In an informal plenary, the President of the COP, Mexico's Foreign
Minister Patricia Espinosa, just set out some process rules going
forward. The rules would not make sense if you had not experienced
COP15 in Copenhagen. At its most fundamental level, negotiations
require trust. COP15 destroyed trust. The Danish government was guilty
of double-dealing. Ignoring consensus negotiating text and surprising
delegations with new text from the Presidency (based on side talks with
other countries). Then Obama arrived, hand picked a few countries to
negotiate in a hotel room, and forced a bogus deal to conclusion. UN
meetings require transparency.
So the President's set of rules were all based on establishing that
there is no secret text from Mexico, and that there will not be one. As
negotiations so far have been at the civil service level and political
ministers start the high-level session Tuesday afternoon, Espinosa laid
out the rules of engagement. Ministers will not be meeting on their
own off to the side. Ministers will not limit access to other Ministers
and will not be allowed to supplant the work of working group chairs.
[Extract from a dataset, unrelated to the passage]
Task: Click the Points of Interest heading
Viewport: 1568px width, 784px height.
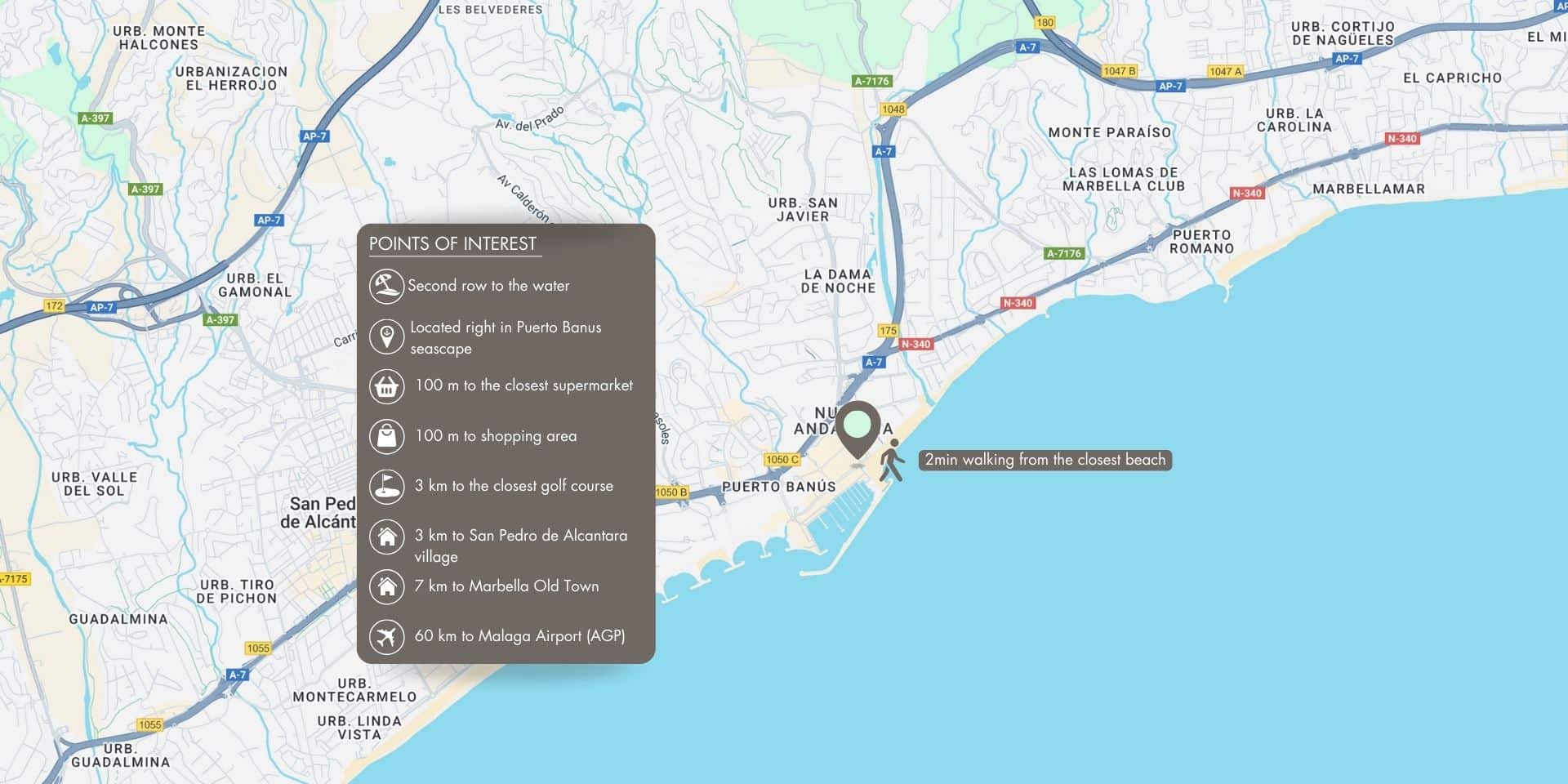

The developing countries, through the Group of 77, strongly support
that there be no "shadow ministers in negotiation.". Then the EU
agreed. The EU Climate Negotiator was Danish Environment Minister and President
of last year's COP -- Connie Hedegaard. She was not effective at COP15,
but she was reportedly at daggers drawn with PM Rasmussen and it is
likely he had far more blame for the disaster than she. She left the
Danish government to be the EU's climate negotiator. Venezuela made a
very impassioned plea about the need for urgency based on recent
flooding there.
Speeches continue....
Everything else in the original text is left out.